One of the differences between Traditional Chinese Medicine (TCM) and Western medicine is that TCM puts more emphasis on prevention of diseases and identifying early symptoms of abnormalities that if untreated will lead to illnesses. A major technique, and probably the most important technique, is pulse analysis, where a TCM doctor puts his/her fingers on the wrist(s) of the patient and listen to subtle signals from the patient’s pulse. From pulse analysis, an experienced TCM doctor can determine not only whether the patient is well or ill, but also determine the patient’s relative health situation on the perfectly-good-health to critically-ill-health spectrum, as well as the part(s) of the body and the bodily organ(s) that may be experiencing abnormalities. This is the reason that the first thing that a TCM doctor does in examining a patient is to perform a pulse analysis. This article provides a layman’s introductory discussion of pulse analysis in TCM.
Pulse Analysis Pressure Points: A TCM doctor does not examine the pulse from a single point, but from three points on each wrist, thus totaling six points for two hands. A diagram of the pulse points can be found in the open-access article “Review of Traditional Chinese Medicine Pulse Diagnosis Quantification” by Anson Chui Yan Tang: http://cdn.intechopen.com/pdfs/40015/InTech-Review_of_traditional_chinese_medicine_pulse_diagnosis_quantification.pdf
If you want a larger diagram, just click on the diagram. These diagrams show that a TCM doctor puts three fingers on three adjacent spots on the radial artery of the patient’s wrist, called cun, guan, and chi. The width of each spot is about half an inch. Besides the fact that there are three different points on the wrist to get pulse information, the pressure applied at each point can be light, medium, or heavy. Therefore, each hand can give rise to nine different pulse information, or 18 different pulse information from both hands combined. For example, if pressed down strongly, these three spots on the right hand can provide information about the lung, spleen, and kidney respectively, and these three spots on the left hand can provide information about the heart, liver, and kidney respectively.
Note that the chi pressure point on the left hand can provide information about the kidney, and the chi pressure point on the right hand can also provide information about the kidney. However, in TCM there are two types of information associated with the kidney. One is more associated with the material or yin aspects (e.g., bodily fluids) of the kidney, and the other is more associated with the activities or yang aspects (e.g., force or motivation) of the kidney. It is also possible that information about additional organs can be obtained from a particular pressure point or combination of pressure points at a particular pressure level, but in this article we will not discuss such complexities and subtleties. 
Before continuing further, we need to keep in mind that the theoretical basis of TCM is that there is a life-force, called Qi, that resides and circulates within one’s body, and illnesses are due to the deficiency or excess, stagnation, imbalance, and blockage of Qi. Qi flows in various meridians (or channels) inside the body, and each meridian is associated with one or more organs.
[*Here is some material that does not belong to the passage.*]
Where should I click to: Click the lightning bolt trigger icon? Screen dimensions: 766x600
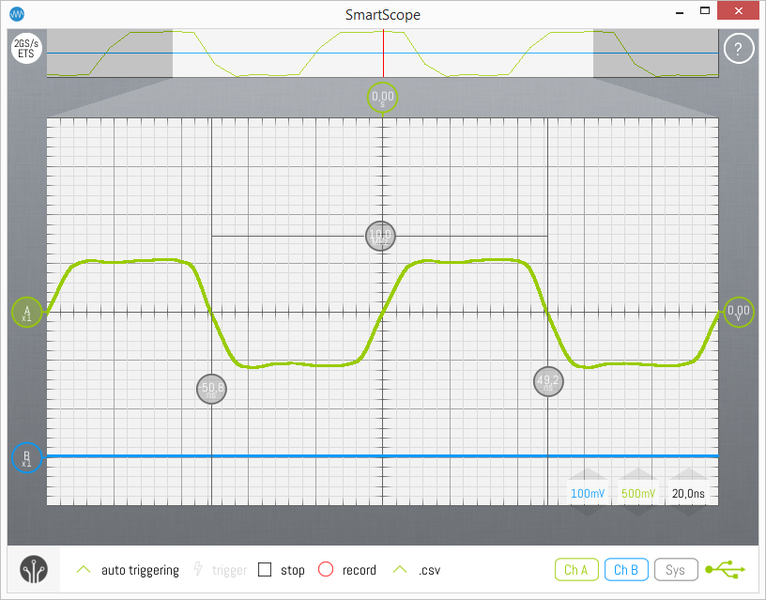point(198,570)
The status of Qi in various parts or organs of one’s body manifests in the person’s pulse, and a skilled TCM doctor can detect and differentiate the subtle differences of the Qi status by feeling the patient’s pulse.
Pulse Traits: There are many traits of the pulse that a TCM doctor listens to. These include:
- Frequency or speed: number of beats per respiration
- Strength: weak or pounding hard
- Shape: smooth or choppy
- Width: thin or broad
- Length: short or long
- Rhythm: regular or irregular
- Depth: Detectable at surface or deep level
For example, a slow, irregular pulse that skips beats irregularly may indicate deficient Qi or blood resulting in the heart not circulating blood properly. Taking into consideration that there are 18 points for collecting pulse information and there are many traits for each pulse, one can see that pulse analysis is a complex subject to master, and it requires many years of training under the teaching and guidance of experienced practitioners.
This complexity is also the value of pulse analysis and TCM. It can identify that there may be deficiencies or excess of Qi, or Qi blockages in certain parts of the body. This can lead to identify, or at least suggest, that there may be abnormalities brewing in certain organ(s). The abnormalities could be in the early stages and may not yet be detectable via Western medical exams, including exams by various instruments or blood tests. Because the abnormalities are just beginning to be formed, relatively speaking it is easier to correct and restore good health. For example, a change of diet, a change of lifestyle (e.g., more exercise, more rest, reducing stressful situations), adding some vitamins or other food supplements, or taking some herbal medicines may be sufficient to get rid of these early abnormalities and restore back to good health.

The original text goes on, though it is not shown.